掲載日情報:2020/06/12 現在Webページ番号:8508

System Biosciences社のCRISPR-Cas9システムによるゲノム編集ツールをご紹介します。

CRISPR-Cas9システムとは

CRISPR-Cas9 システムは,ゲノム中で任意の領域を切断できる遺伝子改変ツールです。切断したい標的塩基配列に相補的な配列を含むguide RNA(crRNA:tracrRNA) とDNA 切断酵素Cas9 タンパク質により,ゲノム上の任意の配列を切断します。標的配列のデザインの簡便さや実験手法の容易さから,本システムはZinc Finger NucleaseやTALE Nuclease と並び,注目されるゲノム編集技術です。

CRISPR-Cas9システムとは

guide RNA(crRNA:tracrRNA)により,標的配列へCas9タンパク質が誘導され,PAM(protospacer adapter motif)配列(NGG)近傍にあるguide RNAと相同な配列で効率的にDNAが切断されます。
crRNA: CRISPR RNA
tracrRNA: trans-activating CRISPR RNA

CRISPR-Cas9システムによる遺伝子のノックアウト/ノックインの原理

CRISPR-Cas9 システムでのゲノムの切断後NHEJ による修復が起こり,塩基の置換や欠損が誘引され,これにより遺伝子のノックアウトができます。

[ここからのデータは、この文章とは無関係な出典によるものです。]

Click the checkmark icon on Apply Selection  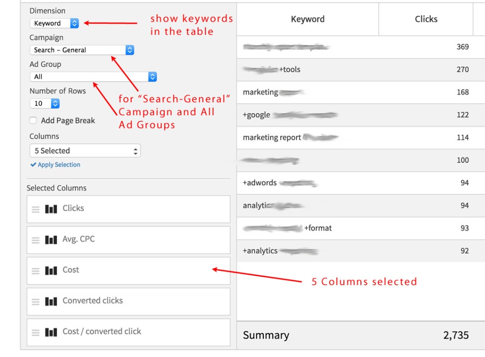coord(33,165)
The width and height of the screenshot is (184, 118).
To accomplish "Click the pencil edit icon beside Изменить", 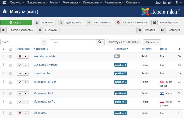I will point(37,22).
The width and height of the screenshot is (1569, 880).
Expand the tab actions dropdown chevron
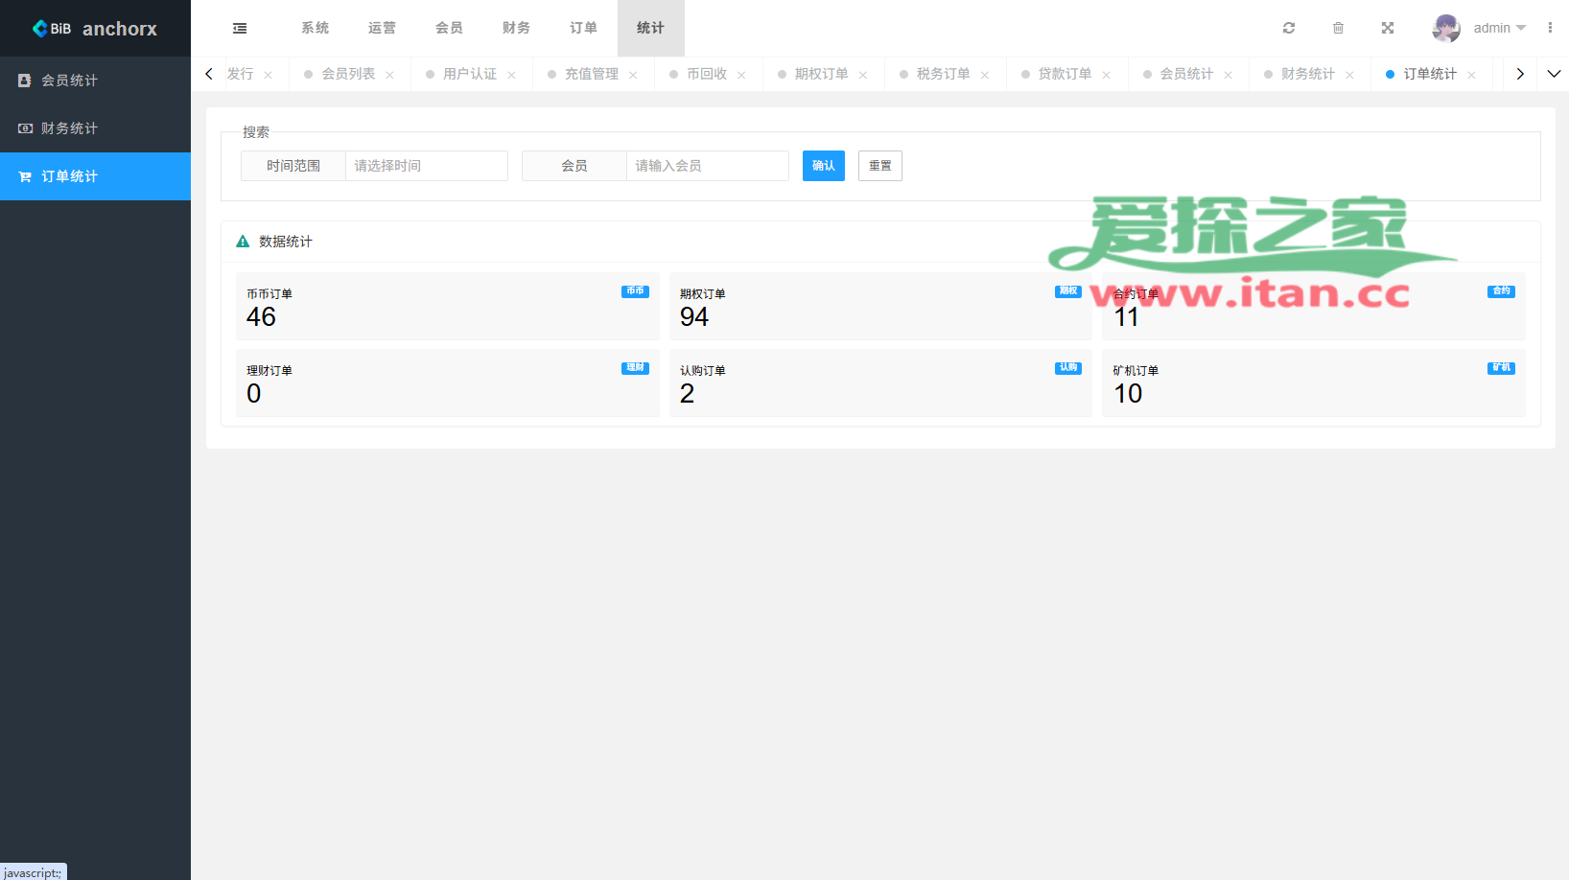(1554, 74)
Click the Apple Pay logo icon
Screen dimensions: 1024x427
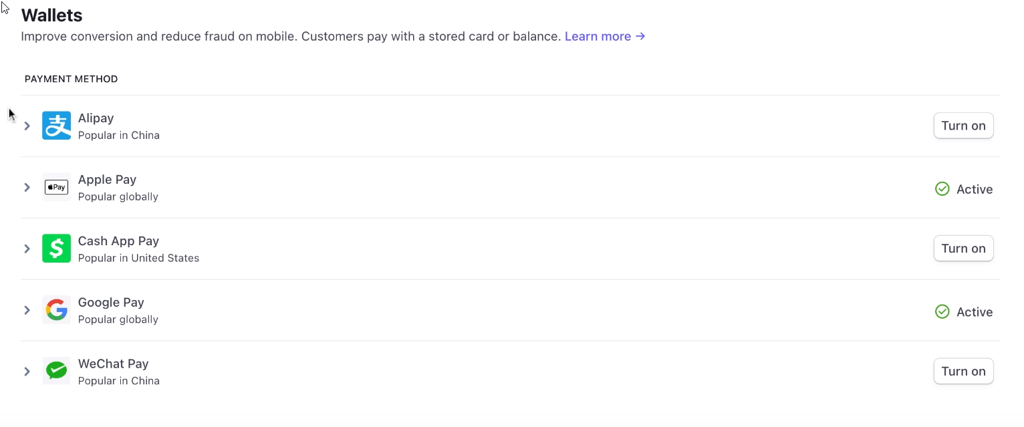click(56, 187)
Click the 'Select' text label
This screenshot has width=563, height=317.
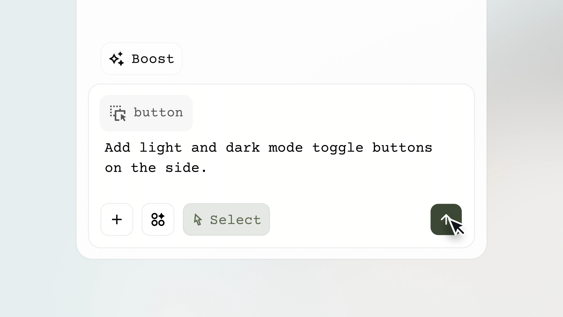[235, 220]
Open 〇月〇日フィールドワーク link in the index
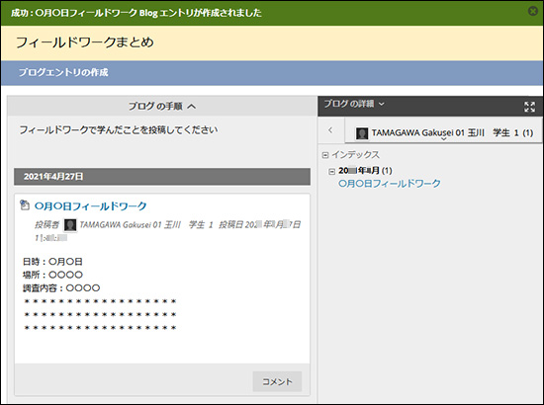544x405 pixels. [x=390, y=184]
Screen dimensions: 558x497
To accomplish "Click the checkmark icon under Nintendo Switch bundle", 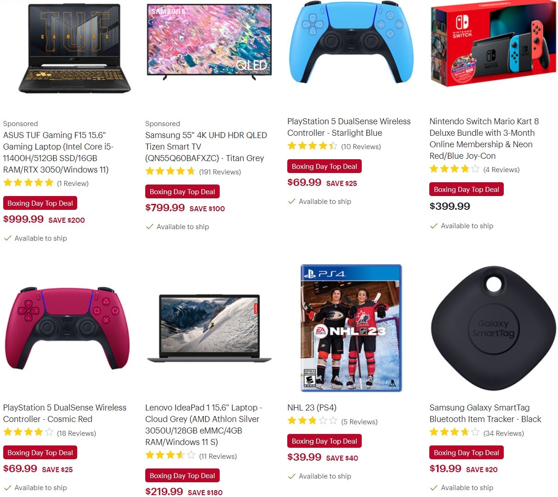I will click(x=434, y=226).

また,切断した部位に特定の配列をノックインしたい場合には,その目的配列を含むドナーベクターを一緒にトランスフェクションすると,相同組換え(HDR)によりその配列をノックインすることができます。

配列のデザイン方法

標的配列は,末端に「GG」が配置されている領域を選択し,NGG の上流20 塩基で設計します。切断したい標的配列を含むgRNA およびその相補鎖をオリゴ合成等で作成していただきます。

標的領域         5’ NNNNNNNNNNNNNNNNNNNNNGG 3’
デザインする配列の例5’TGTATGAGACCACNNNNNNNNNNNNNNNNNNNN 3’
   3’ACTCTGGTGNNNNNNNNNNNNNNNNNNNNCAAA 5’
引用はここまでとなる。